» **Your objective**: Copy nothing but the lines from the line with "This screenshot has width=960, height=720." to the end of the records, retyped exactly. Pictures stay out.

Segment Open

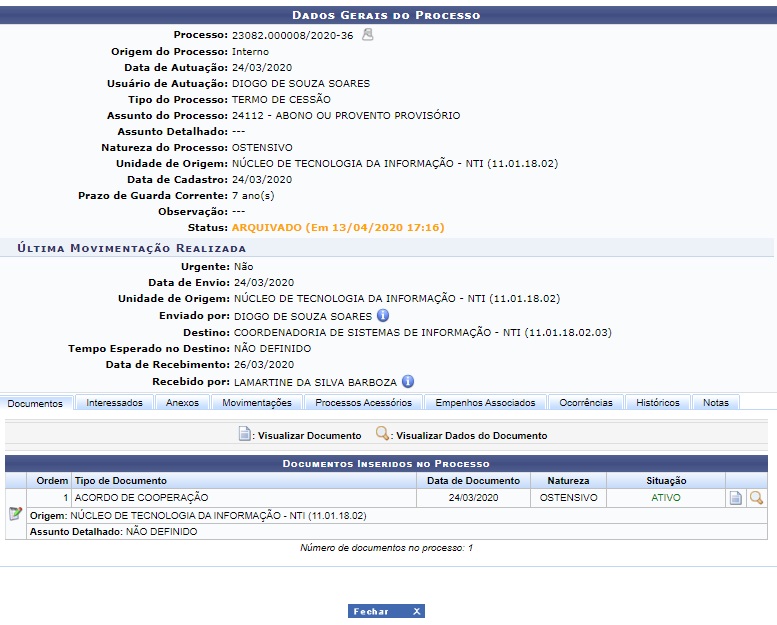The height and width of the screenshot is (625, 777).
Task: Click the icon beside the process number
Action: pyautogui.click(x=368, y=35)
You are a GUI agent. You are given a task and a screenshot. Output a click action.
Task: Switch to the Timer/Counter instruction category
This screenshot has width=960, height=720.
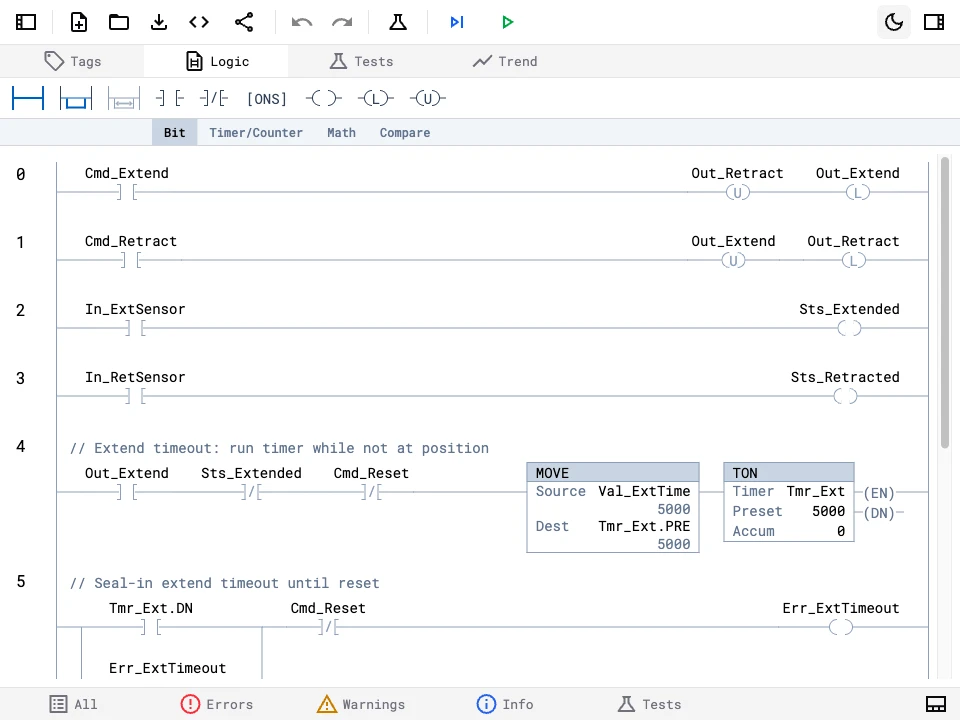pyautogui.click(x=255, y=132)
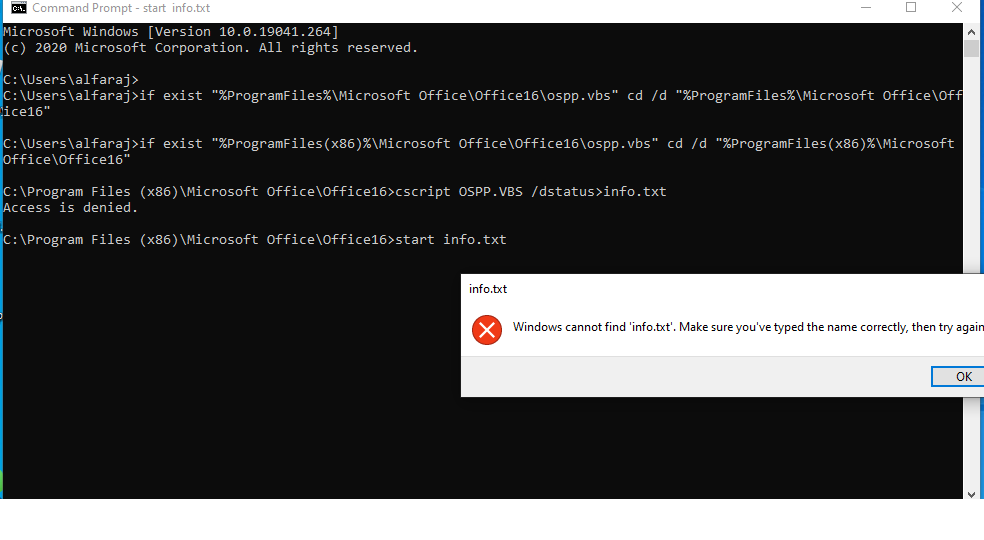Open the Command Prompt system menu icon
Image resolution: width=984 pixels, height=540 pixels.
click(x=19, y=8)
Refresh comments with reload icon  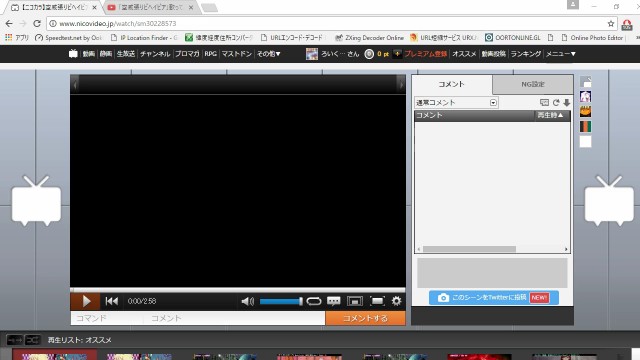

Segment Closed

» **Answer for the task**:
This screenshot has width=960, height=720.
pyautogui.click(x=255, y=132)
Open the Command Prompt system menu icon
Image resolution: width=984 pixels, height=540 pixels.
click(x=19, y=8)
Refresh comments with reload icon  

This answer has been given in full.